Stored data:
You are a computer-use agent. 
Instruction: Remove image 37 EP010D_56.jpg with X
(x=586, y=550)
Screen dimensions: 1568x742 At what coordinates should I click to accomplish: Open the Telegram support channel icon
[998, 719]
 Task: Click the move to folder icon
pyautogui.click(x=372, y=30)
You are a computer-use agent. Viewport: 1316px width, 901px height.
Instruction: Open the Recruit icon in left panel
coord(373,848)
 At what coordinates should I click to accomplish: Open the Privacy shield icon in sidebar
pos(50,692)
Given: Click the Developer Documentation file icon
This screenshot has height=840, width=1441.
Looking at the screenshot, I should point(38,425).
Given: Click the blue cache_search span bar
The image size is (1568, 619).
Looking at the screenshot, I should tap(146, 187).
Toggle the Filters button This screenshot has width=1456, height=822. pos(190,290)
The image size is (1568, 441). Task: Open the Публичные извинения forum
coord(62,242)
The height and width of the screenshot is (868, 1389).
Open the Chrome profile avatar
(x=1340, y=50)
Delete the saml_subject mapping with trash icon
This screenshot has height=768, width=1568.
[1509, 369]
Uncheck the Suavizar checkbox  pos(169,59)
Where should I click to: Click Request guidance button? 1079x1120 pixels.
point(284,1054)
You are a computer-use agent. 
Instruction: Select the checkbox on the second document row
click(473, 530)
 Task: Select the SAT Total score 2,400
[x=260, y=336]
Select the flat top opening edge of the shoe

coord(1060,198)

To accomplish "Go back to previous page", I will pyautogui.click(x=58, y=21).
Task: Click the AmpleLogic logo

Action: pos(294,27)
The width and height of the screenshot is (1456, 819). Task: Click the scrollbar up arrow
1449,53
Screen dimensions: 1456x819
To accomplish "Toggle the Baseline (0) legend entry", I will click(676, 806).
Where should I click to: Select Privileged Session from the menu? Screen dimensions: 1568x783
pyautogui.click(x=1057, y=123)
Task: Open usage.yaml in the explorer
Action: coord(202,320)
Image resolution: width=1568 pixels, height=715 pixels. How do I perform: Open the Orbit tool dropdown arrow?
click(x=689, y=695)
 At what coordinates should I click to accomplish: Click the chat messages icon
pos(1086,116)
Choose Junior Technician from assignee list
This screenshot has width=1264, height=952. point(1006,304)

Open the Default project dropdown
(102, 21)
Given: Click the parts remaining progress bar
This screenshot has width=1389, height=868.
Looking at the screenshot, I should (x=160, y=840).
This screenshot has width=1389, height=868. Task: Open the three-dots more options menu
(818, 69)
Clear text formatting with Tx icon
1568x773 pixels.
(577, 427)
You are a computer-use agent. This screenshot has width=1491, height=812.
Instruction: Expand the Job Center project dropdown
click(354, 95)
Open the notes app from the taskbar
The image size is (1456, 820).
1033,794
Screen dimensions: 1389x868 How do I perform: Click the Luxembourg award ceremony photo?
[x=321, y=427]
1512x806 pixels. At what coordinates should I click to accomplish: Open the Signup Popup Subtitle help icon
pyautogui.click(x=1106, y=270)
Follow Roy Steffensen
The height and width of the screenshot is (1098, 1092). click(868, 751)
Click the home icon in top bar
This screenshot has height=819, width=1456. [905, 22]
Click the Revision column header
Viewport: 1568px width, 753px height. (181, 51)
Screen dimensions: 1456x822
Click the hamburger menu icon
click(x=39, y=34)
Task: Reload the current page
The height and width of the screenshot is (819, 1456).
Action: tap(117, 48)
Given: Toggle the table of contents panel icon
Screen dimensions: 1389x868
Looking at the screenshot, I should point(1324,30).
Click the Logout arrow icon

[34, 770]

> [TASK PROMPT]
Return every line holding the word "will" from the records.

> [SOLUTION TO THIS EXERCISE]
To accomplish "Go back to previous page", I will pyautogui.click(x=58, y=21).
To accomplish "Toggle the Baseline (0) legend entry", I will click(676, 806).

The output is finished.